O que me fez refletir como “carioxaba” nos tempos de hoje é que quem faz o congo precisa estar permanentemente no circuito das casas de apresentações. É afirmativo e representativo. Quem foi fundamental para a minha reflexão foi o Mestre Ricardo Salles da banda de congo “Amores da Lua”. As pessoas que fazem o patrimônio cultural do Brasil: os mestres, os tocadores e as dançarinas de congo são indispensáveis na transmissão dos saberes e na difusão desta cultura. No papo que tive com os integrantes, após a gravação do clipe sobre liberdade religiosa que fizemos em novembro passado com o amigo Xande de Pilares e o povo de terreiros, compreendi algumas questões postas ali. Entre elas estava o velho preconceito. É preciso falar que existe preconceito quanto a presença da música negra que é apresentada pelos congueiros em tempos intolerantes. Nada melhor que a escuta dos relatos deles. O congo é um movimento de resistência, de negociação cultural como estratégia de sobrevivência da mesma. Em qualquer lugar do mundo que vamos visitar nós vamos até as casas de espetáculos de todos os portes para assistirmos os representantes da cultura local. Isso inclui música, vivência e dança. É assim com o tango, a salsa, fado, o flamenco… No Espírito Santo precisamos ter espaços para que os moradores da ilha, os turistas, nossos amigos, pais, os jovens possam conhecer o símbolo máximo da identidade cultural capixaba.

Muitas vezes não consigo levar meus amigos da música que me visitam ou cantam comigo para os redutos de congo, seja na Barra do Jucu, Santa Martha em Vitória ou na Serra e nem participar dos eventos regionais como o carnaval de congo de Cariacica. O Mestre Ricardo me provocou e eu darei a minha contribuição. Mas será uma contribuição coletiva, um projeto de várias mãos. Convidei meus amigos, artistas e ativistas da música negra, para estarmos juntos para que eles possam conhecer a cultura das bandas de congo. E quem sabe não surjam novas parcerias, misturas, milongas e Madalenas. O projeto “Samba da Madalena”, no Triângulo das Bermudas, levará para a Praia do Canto o canto das toadas e das bandas de congo. Cantando a música negra presente no samba, no soul, no ijexá, no funk, no semba e no massemba angolano.

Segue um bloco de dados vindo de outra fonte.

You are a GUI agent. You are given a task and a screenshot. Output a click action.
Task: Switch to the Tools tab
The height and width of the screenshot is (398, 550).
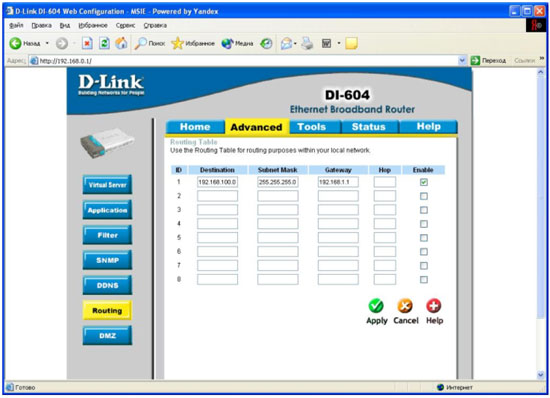coord(311,127)
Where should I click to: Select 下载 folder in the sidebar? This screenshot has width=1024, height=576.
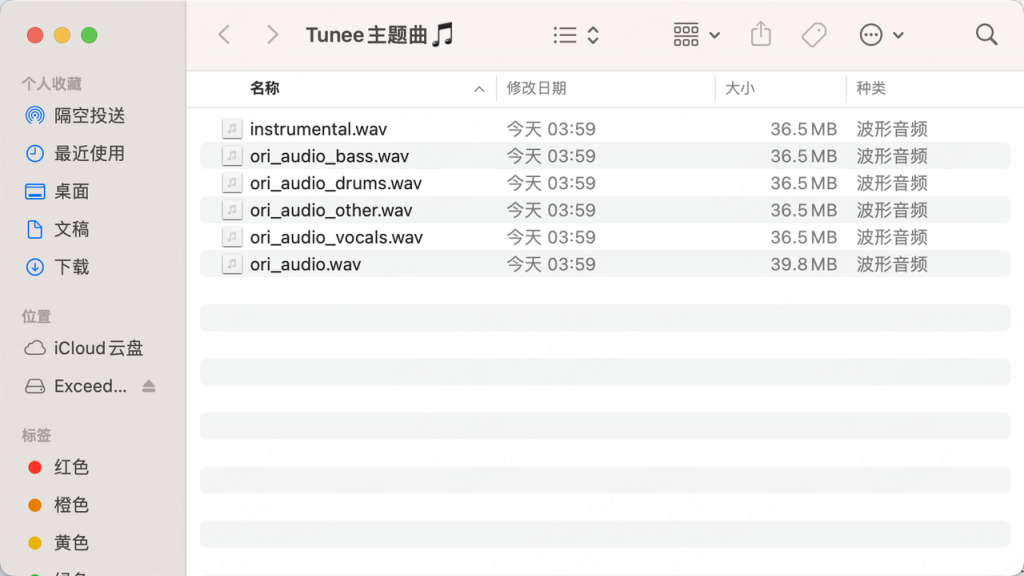pyautogui.click(x=71, y=267)
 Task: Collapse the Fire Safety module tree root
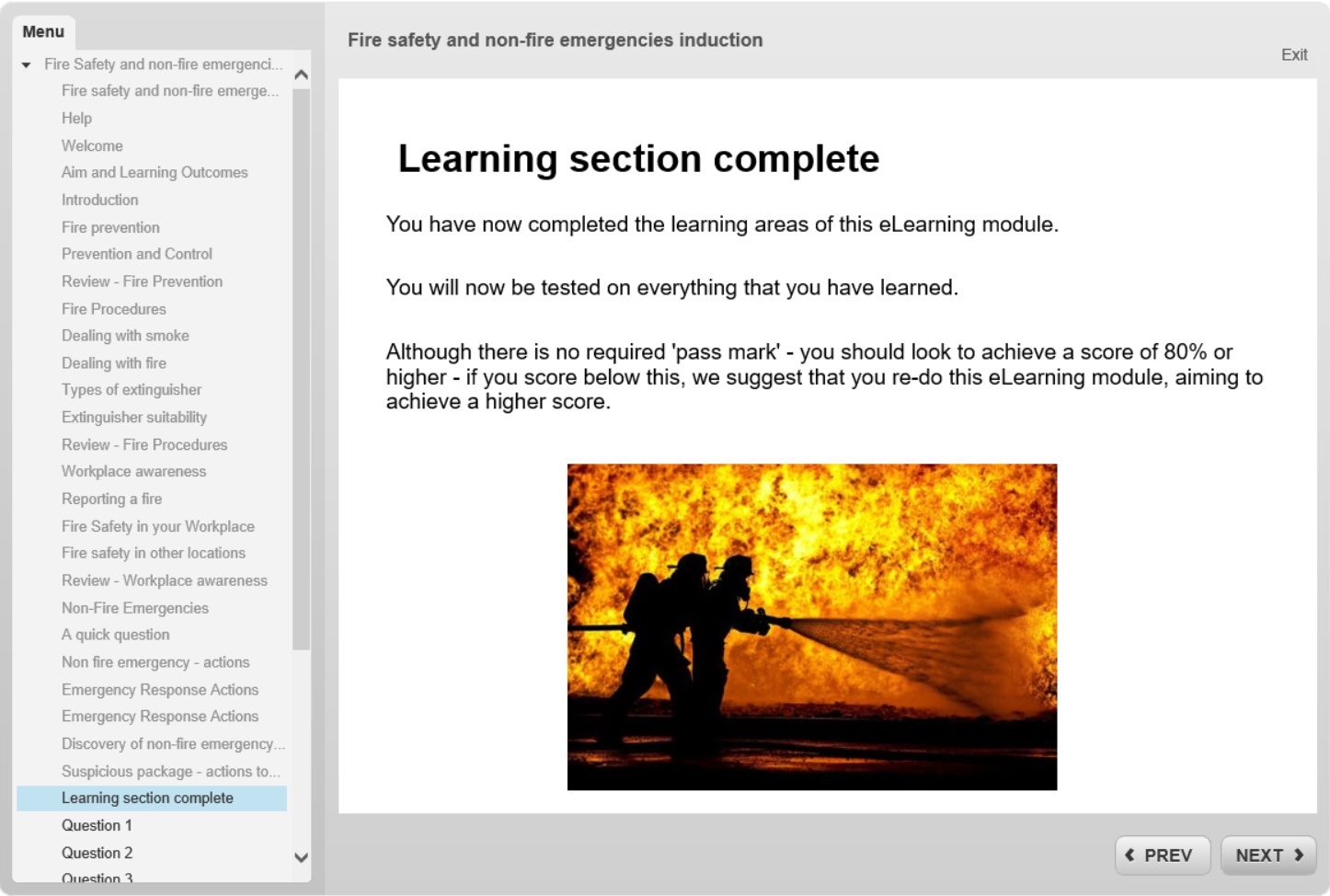click(25, 64)
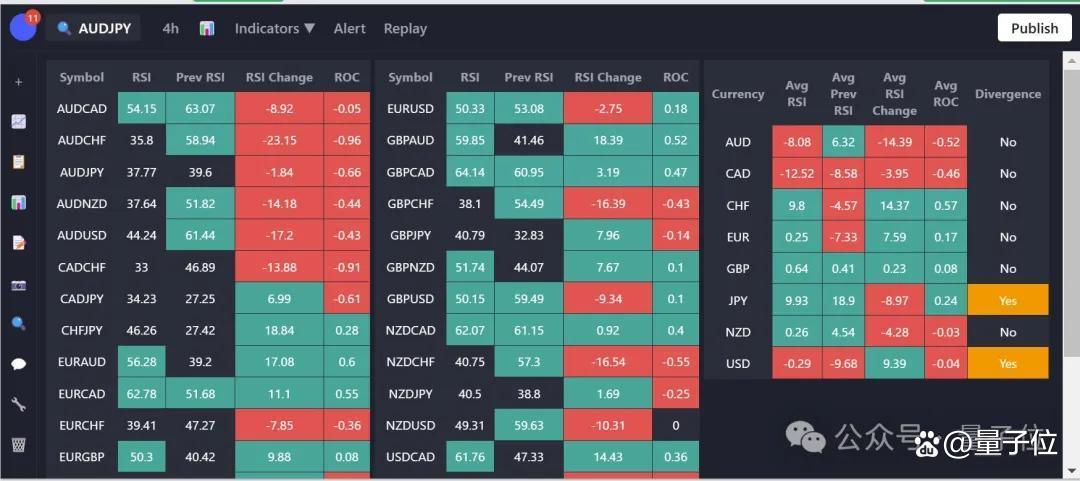Select the orange Yes cell for JPY
Viewport: 1080px width, 481px height.
click(x=1007, y=300)
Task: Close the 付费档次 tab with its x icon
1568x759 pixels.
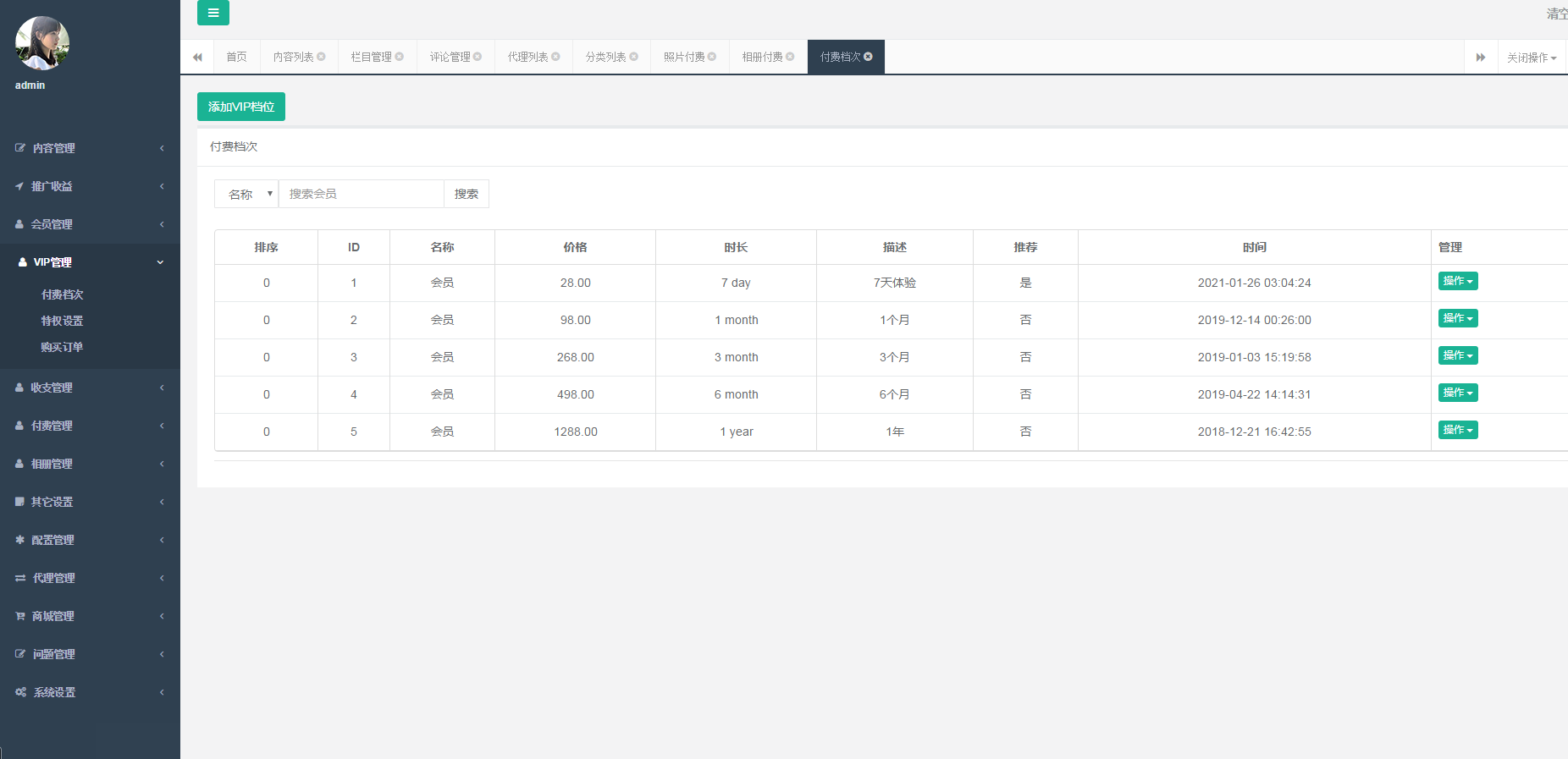Action: [868, 57]
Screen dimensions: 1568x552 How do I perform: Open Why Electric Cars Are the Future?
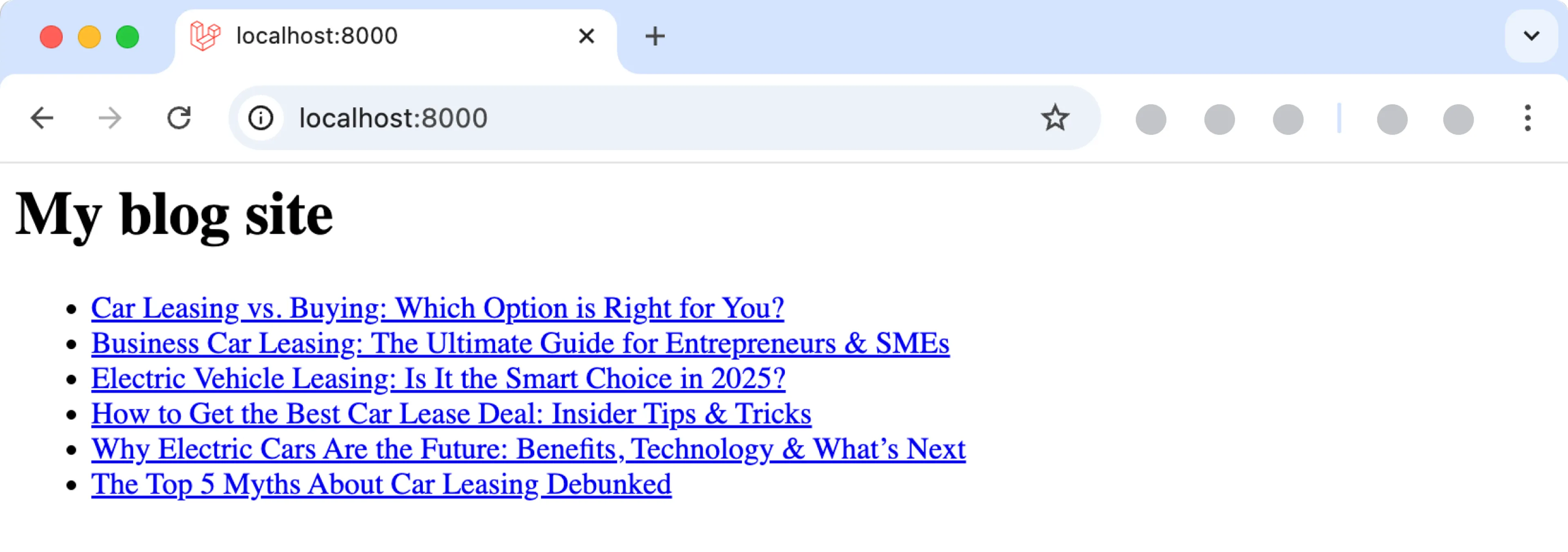click(x=528, y=449)
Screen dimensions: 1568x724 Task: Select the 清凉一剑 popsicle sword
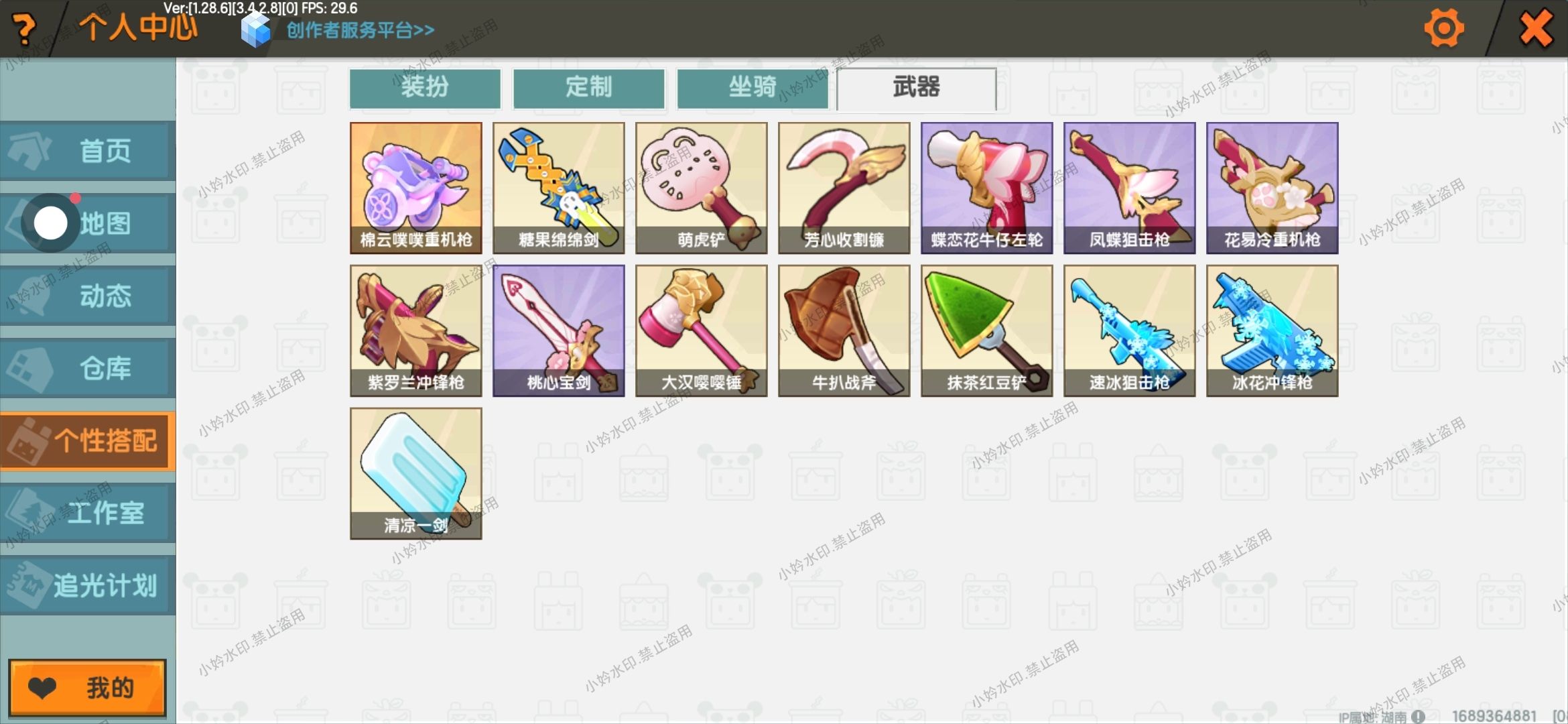point(415,473)
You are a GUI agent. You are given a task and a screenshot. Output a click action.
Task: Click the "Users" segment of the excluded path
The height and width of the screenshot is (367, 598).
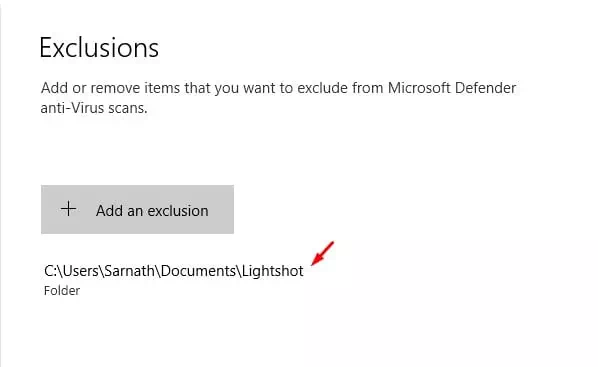click(80, 271)
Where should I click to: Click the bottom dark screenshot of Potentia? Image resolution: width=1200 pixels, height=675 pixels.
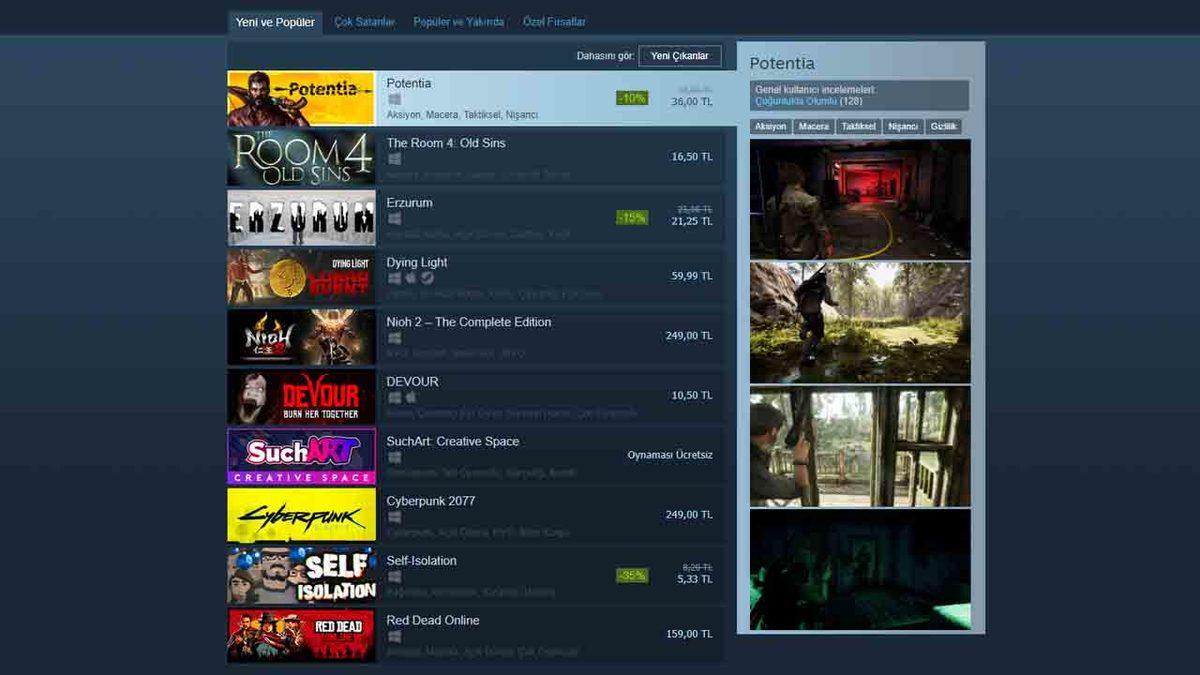(x=861, y=568)
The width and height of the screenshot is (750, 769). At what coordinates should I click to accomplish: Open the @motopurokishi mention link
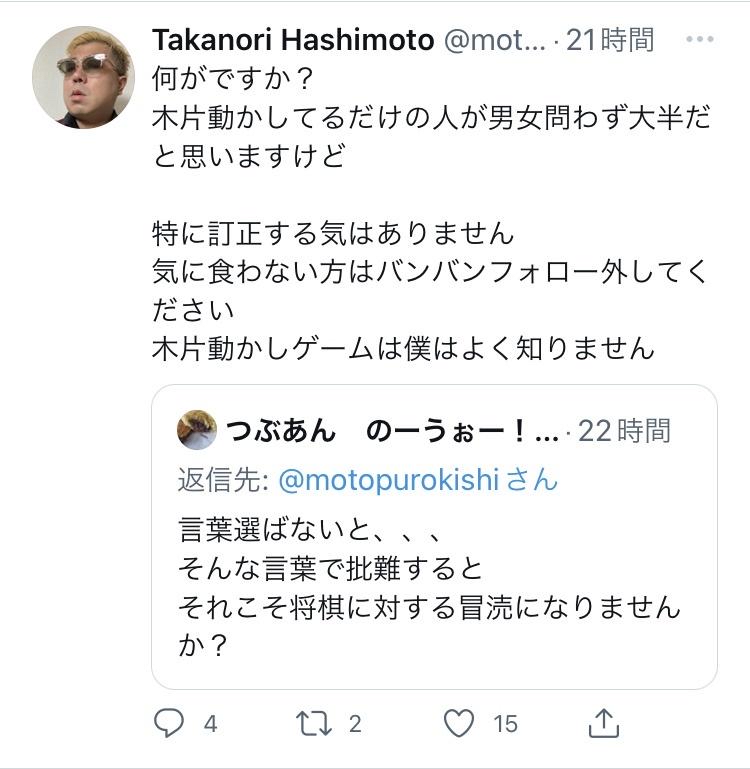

Para quem não sabe o massemba de Angola é o pai do semba angolano e do samba brasileiro. O congo capixaba também vem de lá. As bandeiras dos santos femininos e masculinos do congo, símbolo da cultura ancestral do Espírito Santo deveriam estar em todas as escolas de samba daqui, assim como o toque e os instrumentos. A líder quilombola Zacimba Gaba é da região de Cabinda de Angola, os toques do congo espirito-santense, possuem a similaridade rítmica com os toques do bakongo de Cabinda, sendo assim, o congo capixaba é filho do bakongo.

Quando estive cantando em Kimbundo, uma língua angolana, no evento de 41º aniversário de independência de Angola na Assembleia Legislativa do Espírito Santo falei sobre essa questão com o Manuel Benvindo, da comunidade de Angola do Espírito Santo e com o cônsul de Angola, Antonio Agostinho Francisco, presentes no evento. Vitória parece Luanda. Estive em Benguela, Cabinda, Lobito por inúmeras vezes na minha infância, juventude e depois como percussionista. Ouvi os kimbandas, sentei, comi e rezei com eles. Fiz som, música e hoje Vitória é minha aldeia.

Estarei sempre junto com o congo capixaba. É meu legado missionário, familiar e ancestral morando no Brasil, estando no Espírito Santo e sendo do candomblé de Angola. O preconceito religioso que sofre o congo é o mesmo que fere o candomblé. Estamos unidos e emanados.

Axé! Atotô!

 

*Tunico da Vila receberá o título de cidadão espírito-santense da Assembleia Legislativa do ES pelo trabalho de intercâmbio com os músicos.